As stated previously, Nome is a unique place. So when I took my first night of call, I had already learned not to expect it to be like taking call in Tennessee and I was right.
Before my duties at the outpatient clinic had even ended that afternoon, my pager went off, telling me that a medevac flight would be leaving soon.
The attending physician asked me if I would rather stay and help out with the clinic and any patients that might come through the emergency room or assist with the medevac flight to a nearby village.
It was an easy decision. So instead of going down to the ER to see a new patient as is usually the case on a call night, I found myself en route to the Nome airport and boarding a small, 10-seat, twin-engine plane.
The next thing I knew, we were cruising several thousand feet above the Bering Sea, headed toward Russia. Only 14 miles short of reaching the other country and tomorrow, we landed on St. Lawrence Island, Alaska.
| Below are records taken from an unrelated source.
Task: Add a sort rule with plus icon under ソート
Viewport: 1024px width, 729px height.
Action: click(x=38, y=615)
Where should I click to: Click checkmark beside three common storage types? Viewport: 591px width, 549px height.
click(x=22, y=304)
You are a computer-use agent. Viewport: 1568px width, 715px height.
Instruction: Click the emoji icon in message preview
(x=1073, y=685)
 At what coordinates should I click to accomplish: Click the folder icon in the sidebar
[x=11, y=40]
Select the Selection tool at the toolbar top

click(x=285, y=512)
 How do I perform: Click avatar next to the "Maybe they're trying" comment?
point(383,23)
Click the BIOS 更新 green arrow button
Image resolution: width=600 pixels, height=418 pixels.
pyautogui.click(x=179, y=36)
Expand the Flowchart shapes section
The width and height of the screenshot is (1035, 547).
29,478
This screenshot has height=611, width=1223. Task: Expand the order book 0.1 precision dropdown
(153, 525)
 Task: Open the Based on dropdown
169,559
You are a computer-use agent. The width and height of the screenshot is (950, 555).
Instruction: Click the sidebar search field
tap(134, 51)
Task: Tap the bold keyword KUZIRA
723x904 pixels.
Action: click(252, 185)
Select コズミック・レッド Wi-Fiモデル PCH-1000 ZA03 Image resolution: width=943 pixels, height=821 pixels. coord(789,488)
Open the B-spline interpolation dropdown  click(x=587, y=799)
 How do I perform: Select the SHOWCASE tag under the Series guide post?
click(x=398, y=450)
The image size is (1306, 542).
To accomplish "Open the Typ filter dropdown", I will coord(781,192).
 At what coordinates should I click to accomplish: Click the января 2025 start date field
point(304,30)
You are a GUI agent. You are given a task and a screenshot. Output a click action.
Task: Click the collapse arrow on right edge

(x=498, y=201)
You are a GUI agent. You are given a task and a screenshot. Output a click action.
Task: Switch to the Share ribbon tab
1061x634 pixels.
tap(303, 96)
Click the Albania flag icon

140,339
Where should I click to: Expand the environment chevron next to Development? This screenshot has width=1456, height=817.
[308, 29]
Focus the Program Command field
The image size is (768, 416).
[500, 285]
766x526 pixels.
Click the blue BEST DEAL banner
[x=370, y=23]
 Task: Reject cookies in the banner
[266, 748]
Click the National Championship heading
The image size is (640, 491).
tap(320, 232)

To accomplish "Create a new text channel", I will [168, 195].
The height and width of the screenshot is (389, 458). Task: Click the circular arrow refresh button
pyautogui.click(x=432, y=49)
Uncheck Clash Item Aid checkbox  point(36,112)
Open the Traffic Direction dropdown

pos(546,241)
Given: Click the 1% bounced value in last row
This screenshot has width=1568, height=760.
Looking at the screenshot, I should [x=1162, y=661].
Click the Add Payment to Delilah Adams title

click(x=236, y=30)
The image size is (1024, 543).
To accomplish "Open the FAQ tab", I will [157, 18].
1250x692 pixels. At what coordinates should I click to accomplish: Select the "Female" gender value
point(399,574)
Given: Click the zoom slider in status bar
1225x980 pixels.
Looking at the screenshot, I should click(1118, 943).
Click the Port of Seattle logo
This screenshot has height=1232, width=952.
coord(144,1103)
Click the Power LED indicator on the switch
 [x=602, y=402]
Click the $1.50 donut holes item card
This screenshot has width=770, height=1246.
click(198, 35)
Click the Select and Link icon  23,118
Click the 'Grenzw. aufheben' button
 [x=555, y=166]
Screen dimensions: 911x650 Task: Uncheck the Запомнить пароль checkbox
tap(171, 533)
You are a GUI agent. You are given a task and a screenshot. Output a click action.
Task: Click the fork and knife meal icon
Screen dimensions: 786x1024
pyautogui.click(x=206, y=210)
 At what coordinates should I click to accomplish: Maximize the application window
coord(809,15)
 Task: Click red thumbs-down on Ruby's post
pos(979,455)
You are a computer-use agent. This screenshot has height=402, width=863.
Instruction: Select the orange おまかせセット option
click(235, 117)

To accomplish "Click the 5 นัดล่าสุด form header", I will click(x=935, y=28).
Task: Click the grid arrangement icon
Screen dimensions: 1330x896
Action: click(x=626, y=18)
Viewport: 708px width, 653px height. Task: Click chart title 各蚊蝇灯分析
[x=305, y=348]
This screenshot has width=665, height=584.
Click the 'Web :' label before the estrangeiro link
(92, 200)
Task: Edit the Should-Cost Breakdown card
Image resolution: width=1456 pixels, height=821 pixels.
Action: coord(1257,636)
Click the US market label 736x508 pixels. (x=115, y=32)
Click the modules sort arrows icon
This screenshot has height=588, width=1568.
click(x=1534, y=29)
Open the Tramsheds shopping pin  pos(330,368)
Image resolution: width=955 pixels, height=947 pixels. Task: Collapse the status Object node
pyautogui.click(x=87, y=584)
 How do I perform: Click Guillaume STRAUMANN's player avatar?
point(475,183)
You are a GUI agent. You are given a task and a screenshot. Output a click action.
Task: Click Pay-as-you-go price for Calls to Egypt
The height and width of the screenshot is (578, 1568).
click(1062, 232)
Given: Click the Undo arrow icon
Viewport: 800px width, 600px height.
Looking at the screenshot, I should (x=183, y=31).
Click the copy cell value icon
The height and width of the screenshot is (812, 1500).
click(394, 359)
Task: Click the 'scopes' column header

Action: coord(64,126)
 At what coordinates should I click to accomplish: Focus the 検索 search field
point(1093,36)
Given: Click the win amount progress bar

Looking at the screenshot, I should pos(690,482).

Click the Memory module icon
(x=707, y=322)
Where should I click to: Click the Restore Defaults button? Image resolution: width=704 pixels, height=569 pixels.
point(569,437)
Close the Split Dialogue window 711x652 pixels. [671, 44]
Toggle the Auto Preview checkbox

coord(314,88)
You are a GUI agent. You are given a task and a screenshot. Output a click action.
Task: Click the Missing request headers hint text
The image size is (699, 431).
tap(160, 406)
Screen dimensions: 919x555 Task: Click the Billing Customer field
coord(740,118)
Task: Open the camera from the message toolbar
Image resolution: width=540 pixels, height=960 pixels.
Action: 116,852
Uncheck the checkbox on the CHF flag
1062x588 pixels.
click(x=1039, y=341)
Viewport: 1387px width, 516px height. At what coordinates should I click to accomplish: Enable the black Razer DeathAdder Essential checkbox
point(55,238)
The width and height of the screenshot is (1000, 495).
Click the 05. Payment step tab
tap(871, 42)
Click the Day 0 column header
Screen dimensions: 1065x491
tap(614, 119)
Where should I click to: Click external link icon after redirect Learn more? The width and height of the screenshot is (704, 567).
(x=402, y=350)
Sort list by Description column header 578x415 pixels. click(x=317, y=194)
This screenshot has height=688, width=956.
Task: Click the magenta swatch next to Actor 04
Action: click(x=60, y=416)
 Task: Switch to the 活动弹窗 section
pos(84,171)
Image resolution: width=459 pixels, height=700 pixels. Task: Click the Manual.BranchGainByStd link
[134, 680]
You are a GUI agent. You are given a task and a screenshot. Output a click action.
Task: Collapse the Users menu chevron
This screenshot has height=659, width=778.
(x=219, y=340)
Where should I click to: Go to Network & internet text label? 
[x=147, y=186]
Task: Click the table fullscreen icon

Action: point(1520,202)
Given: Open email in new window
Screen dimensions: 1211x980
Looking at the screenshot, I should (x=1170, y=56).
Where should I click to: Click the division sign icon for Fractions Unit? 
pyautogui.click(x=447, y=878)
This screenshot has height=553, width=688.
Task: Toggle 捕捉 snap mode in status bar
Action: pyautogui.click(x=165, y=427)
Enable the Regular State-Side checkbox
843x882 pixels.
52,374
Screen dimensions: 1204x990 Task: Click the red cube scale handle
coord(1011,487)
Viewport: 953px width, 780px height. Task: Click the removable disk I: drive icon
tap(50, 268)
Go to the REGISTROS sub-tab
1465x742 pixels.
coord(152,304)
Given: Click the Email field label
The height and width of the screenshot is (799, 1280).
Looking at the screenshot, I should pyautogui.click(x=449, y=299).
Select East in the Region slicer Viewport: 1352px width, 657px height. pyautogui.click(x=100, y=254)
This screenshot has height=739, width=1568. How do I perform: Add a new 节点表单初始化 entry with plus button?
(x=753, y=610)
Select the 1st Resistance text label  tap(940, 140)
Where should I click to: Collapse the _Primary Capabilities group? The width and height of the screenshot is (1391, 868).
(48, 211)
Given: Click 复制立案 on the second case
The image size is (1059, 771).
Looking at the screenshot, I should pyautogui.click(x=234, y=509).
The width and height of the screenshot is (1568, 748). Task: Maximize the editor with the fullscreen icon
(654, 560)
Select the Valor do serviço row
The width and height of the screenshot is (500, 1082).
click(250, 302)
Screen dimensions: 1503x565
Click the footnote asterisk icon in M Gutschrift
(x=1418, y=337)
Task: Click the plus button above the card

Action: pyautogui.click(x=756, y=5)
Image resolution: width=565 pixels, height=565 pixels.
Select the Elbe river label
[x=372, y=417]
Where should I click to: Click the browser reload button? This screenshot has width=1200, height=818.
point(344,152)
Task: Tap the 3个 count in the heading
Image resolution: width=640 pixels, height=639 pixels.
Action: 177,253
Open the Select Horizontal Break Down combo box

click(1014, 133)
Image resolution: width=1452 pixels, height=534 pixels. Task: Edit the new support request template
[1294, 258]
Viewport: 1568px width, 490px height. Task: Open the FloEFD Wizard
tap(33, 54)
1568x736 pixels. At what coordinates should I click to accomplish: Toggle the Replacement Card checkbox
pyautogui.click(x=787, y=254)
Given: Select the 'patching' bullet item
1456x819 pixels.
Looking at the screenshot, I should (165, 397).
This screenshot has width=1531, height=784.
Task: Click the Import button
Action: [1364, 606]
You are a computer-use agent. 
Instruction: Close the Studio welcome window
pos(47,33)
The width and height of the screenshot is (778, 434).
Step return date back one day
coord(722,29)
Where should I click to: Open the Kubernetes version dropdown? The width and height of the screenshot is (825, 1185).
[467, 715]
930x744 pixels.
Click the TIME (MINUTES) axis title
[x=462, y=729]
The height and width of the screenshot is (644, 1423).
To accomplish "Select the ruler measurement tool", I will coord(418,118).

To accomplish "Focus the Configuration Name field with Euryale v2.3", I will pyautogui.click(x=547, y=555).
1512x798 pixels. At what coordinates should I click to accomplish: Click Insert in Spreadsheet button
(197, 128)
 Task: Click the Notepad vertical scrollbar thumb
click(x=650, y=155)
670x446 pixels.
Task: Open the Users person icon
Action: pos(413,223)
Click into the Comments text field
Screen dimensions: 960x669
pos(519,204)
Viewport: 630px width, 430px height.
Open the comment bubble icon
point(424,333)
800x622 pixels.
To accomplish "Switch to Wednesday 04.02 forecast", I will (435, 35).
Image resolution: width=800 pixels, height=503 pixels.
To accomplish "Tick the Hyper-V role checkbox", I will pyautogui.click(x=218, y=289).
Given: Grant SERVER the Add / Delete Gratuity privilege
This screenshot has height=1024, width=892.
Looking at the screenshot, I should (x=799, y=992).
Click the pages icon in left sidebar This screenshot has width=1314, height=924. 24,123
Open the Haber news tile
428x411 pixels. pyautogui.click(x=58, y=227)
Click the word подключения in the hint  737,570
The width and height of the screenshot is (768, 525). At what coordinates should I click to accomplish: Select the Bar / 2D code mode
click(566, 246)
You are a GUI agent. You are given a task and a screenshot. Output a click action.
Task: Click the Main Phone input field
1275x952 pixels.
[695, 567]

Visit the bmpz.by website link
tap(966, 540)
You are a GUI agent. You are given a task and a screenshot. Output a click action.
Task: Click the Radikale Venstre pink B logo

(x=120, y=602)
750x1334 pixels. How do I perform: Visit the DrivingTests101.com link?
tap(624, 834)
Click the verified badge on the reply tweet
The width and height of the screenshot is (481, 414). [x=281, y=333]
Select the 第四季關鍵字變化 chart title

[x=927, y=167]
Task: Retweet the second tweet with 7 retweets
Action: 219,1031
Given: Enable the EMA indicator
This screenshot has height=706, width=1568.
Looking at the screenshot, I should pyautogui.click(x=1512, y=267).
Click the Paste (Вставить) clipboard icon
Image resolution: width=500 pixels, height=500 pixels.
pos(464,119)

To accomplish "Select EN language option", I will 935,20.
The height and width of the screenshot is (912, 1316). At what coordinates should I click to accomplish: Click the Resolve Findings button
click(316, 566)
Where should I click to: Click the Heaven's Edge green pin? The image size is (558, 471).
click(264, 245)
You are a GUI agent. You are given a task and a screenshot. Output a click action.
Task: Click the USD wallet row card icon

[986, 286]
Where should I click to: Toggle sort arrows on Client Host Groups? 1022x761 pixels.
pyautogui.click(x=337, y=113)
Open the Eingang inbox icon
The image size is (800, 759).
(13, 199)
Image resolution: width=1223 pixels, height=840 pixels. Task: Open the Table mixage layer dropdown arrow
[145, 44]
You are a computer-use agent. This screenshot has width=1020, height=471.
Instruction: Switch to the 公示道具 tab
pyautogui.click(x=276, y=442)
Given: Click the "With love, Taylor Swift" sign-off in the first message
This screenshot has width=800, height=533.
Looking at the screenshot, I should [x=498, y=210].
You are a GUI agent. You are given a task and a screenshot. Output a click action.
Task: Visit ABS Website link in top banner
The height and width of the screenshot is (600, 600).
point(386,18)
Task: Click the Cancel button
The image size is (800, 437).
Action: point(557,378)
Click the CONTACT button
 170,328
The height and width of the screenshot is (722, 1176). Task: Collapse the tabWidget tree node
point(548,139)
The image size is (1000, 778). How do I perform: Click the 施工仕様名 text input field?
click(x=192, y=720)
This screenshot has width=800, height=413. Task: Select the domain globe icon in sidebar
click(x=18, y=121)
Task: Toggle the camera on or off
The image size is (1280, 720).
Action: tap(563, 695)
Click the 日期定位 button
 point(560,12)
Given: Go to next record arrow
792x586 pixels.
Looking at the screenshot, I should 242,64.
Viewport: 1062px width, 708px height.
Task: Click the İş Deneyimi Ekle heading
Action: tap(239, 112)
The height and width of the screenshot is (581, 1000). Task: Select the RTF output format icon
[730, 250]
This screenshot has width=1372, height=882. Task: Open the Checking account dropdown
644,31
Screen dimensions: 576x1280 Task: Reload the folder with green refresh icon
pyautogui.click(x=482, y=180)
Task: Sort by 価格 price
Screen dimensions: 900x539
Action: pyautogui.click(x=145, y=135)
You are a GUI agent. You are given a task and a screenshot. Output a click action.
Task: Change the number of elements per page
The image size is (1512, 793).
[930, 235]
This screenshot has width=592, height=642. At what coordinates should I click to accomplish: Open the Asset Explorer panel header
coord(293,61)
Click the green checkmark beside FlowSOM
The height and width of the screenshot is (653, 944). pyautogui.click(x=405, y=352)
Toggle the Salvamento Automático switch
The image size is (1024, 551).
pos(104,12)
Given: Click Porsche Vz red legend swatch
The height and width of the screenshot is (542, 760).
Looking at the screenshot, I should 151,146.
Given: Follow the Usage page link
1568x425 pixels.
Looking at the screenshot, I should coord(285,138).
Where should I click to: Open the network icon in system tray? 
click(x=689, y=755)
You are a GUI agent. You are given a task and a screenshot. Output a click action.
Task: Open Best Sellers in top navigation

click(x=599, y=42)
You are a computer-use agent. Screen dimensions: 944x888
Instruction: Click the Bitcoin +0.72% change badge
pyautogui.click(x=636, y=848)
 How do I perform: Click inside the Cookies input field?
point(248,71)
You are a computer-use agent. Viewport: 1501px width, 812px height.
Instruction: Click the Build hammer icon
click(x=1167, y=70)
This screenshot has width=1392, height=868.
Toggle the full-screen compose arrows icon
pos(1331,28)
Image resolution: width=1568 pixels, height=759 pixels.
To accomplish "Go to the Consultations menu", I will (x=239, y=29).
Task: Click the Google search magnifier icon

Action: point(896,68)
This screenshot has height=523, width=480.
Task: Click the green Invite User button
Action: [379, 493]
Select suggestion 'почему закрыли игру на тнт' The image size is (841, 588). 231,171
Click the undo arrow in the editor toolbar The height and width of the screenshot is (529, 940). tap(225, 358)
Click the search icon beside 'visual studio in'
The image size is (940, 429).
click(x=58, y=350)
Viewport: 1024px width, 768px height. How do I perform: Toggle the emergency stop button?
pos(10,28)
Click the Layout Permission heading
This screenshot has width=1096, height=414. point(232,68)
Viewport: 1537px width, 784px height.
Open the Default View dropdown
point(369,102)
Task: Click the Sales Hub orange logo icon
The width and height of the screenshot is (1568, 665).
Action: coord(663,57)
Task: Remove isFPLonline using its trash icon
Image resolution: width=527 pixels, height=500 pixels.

As our plane descended toward the runway, I looked out the window and noticed a large grey whale swimming near the surface of the ocean. When we landed, I saw a scattering of whale bones near the beach and several small wooden houses.
We picked up our patient, someone with health problems we couldn’t treat in Nome, and were back in the air within the hour, headed toward Anchorage.
Our patient lay comfortable on the gurney and remained stable for the duration of the flight.
Two and half hours later, after flying over the Yukon River and over the Alaska Range, Alaska’s highest mountains, we were on the ground in Anchorage.
No sooner had we touched down, then we received a call saying that there were two sick children in another village an hour south of Nome that would need transporting to either Nome or Anchorage.
After transporting our current patient to the hospital, we took off again and flew to the small village, our landing contingent on whether or not the village had turned on the runway lights. If not, then we would be forced to fly to another village 10 miles away on an unpaved road.
Fortunately, the lights were on, and our bush pilot, a guy originally from the Bronx, safely landed the plane. We were greeted by an older gentleman who motioned for us to sit on the cart attached to his ATV and drove us to the community health center. It was about 1 a.m.
As I gazed up at the sky, sans Northern Lights, it was difficult to believe that I was still in the United States. What I was experiencing was nothing like what I had experienced in Tennessee.
We arrived at the clinic and carefully transported two mothers and their infant children back to the plane. The pilot started up the engine, and we took off for Nome.
We arrived in Nome around 2:30 in the morning. The Northern Lights still weren’t visible, and had just spent six out of the past 10 hours in the air, flying across rural Alaska.
The paramedic took our patients by ambulance to the hospital while the physician’s assistant and I unloaded the equipment and prepared for the possibility of flying back to Anchorage to transport a patient who had suffered from a self-inflicted gunshot wound just a few minutes before.
By the time we had unloaded the equipment we had received word that the patient had passed away and we would be staying on the ground. I headed for the hospital call room to catch a few moments of sleep before the pager sounded again.
Three patients, two villages, one large city and six free hours of flying.
It was definitely not a typical call night.